TEXT SEGMENT:
[start]
The plan was to spend some time in Chiang Mai before making our way down to Bangkok for the second leg of our trip. We had done extensive research on our options - a flight was naturally the fastest route, but that would mean going through the airports with checked luggage and needing to spend an extra night on a hotel stay. After watching a few YouTube videos, we decided to take the overnight sleeper train from Chiang Mai to Bangkok instead.
P.S. Visiting Chiang Mai for the first time? Check out our Muslim-friendly guide to Chiang Mai!
There's a couple of things to note of before booking tickets so let's break it down here:
The newer, electric trains are trains No. 9 and No. 10. These are the ones you should go for as they're faster, quieter and likely in better condition than the older trains.
You can choose from 1st Class, 2nd Class and 3rd Class. 1st Class gets you your own little room with seats that fold-out into bunk beds and sink.
In 2nd Class, seats line the sides of the train car and they face each other with a fold-out table in between. These are later converted into bunk beds (upper and lower) and you get curtains for privacy and to block out the light. If you're in the upper bed you won't get a window. 3rd Class is just basic seating with no air-conditioning.
Both upper and lower bunks in 2nd Class get their own power outlets in case you need to charge your devices. These are Thai standard sockets so make sure you pack a travel adapter.
Toilets are only slightly larger than airplane toilets, but you have the choice of the seated kind or squatting toilets. There are sinks inside as well as community sinks outside. I heard 1st Class toilets also have showers.
Booking of tickets
The official website for the State Railway of Thailand
only carries a very limited number of tickets to purchase. Most ticket sales appear to be outsourced to travel and ticketing agents as well as online travel agencies and aggregators. You might also be able to purchase tickets at the train station itself but I'm not sure what your chances are of getting the tickets you want.
We were aiming for 1st Class at first, but the tickets were sold out across all the sources we could find so we settled for 2nd Class instead. We bought our tickets from 12Go
for MYR197.15 per person for a 1-way ticket from Chiang Mai to Bangkok (expect to top-up around 60-odd bucks extra for 1st Class!) It was on train No. 10, which departed at 6PM. After much research, this seemed like the most reliable option for getting tickets short of going to the train station ourselves. However, tickets were not issued online - you get a booking confirmation which you had to bring to the Bossotel Hotel just opposite the Chiang Mai Railway Station to physically collect your tickets at the lobby. You can only collect this on the day of your train journey, at least 30 minutes before departure time. I guess 12Go has some sort of partnership with Bossotel to have someone physically buy tickets from the station when bookings come in online.
On the day of our departure from Chiang Mai, it was a pretty straightforward affair. We arrived early to collect our tickets from the hotel and I was surprised to find that they returned any surplus from foreign currency exchange rate fluctuations from the online booking to you in cash. There's a cafe or two nearby (non-halal - dine at your own discretion) if you need to kill time before the trip as well as a couple of convenience stores to stock up on snacks.
[end]
DATASET CONTENT:
[start]
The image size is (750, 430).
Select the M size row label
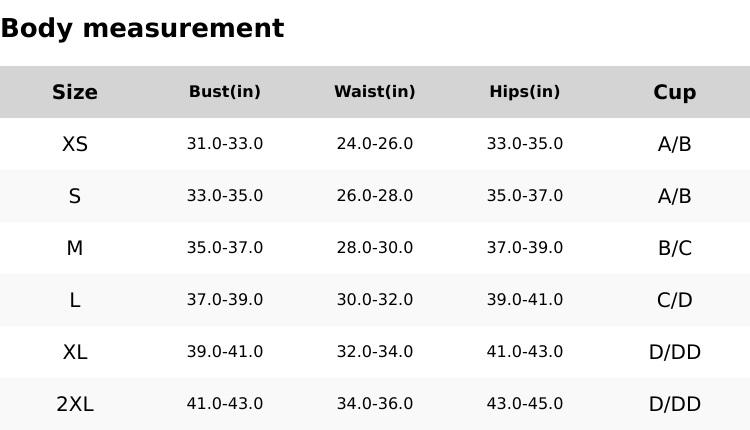(x=75, y=248)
[end]
BRIEF A:
Could you reproduce the stretch of the sleeper-train account from "The plan was" through "the older trains.", swapping "sleeper train" for "night train"?
BRIEF B:
Can you write the next part of the sleeper-train account, starting after its last sentence?

EXPECTED OUTPUT A:
The plan was to spend some time in Chiang Mai before making our way down to Bangkok for the second leg of our trip. We had done extensive research on our options - a flight was naturally the fastest route, but that would mean going through the airports with checked luggage and needing to spend an extra night on a hotel stay. After watching a few YouTube videos, we decided to take the overnight night train from Chiang Mai to Bangkok instead.
P.S. Visiting Chiang Mai for the first time? Check out our Muslim-friendly guide to Chiang Mai!
There's a couple of things to note of before booking tickets so let's break it down here:
The newer, electric trains are trains No. 9 and No. 10. These are the ones you should go for as they're faster, quieter and likely in better condition than the older trains.

EXPECTED OUTPUT B:
The great thing about 7-Eleven stores in Thailand is that they tend to carry CP Brand food like burgers that are halal-certified
and taste pretty good for something off-the-shelf in a convenience store - and they'll heat it up for you on purchase.
The train does have a dining car, but it's non-halal and prices can be a bit higher than what you would normally find outside.
I was initially a bit worried about bringing check-in luggage, but our 2nd Class seats had sufficient space to slide both our luggage bags underneath. I had also heard that the train tends to depart a bit late, but in our experience, we departed exactly on time, with a few stops along the way.
There are screens on the ceiling that shows information like your current location, arrival time as well as which toilets are vacant, which spares you the trouble of walking to the toilets only to find that they're full.
The seats in 2nd Class were decent enough but as they're designed to fold out into bunk beds, don't expect much lumbar support from them. If that's a concern, you may want to pack a travel pillow for your lower back.
At around 7PM, the staff will begin transforming the seats into bunk beds. They'll also pull out some bedsheets, blankets and a pillow stowed away above in bags (I believe they're cleaned/sanitised after every journey) and set up your bed for you.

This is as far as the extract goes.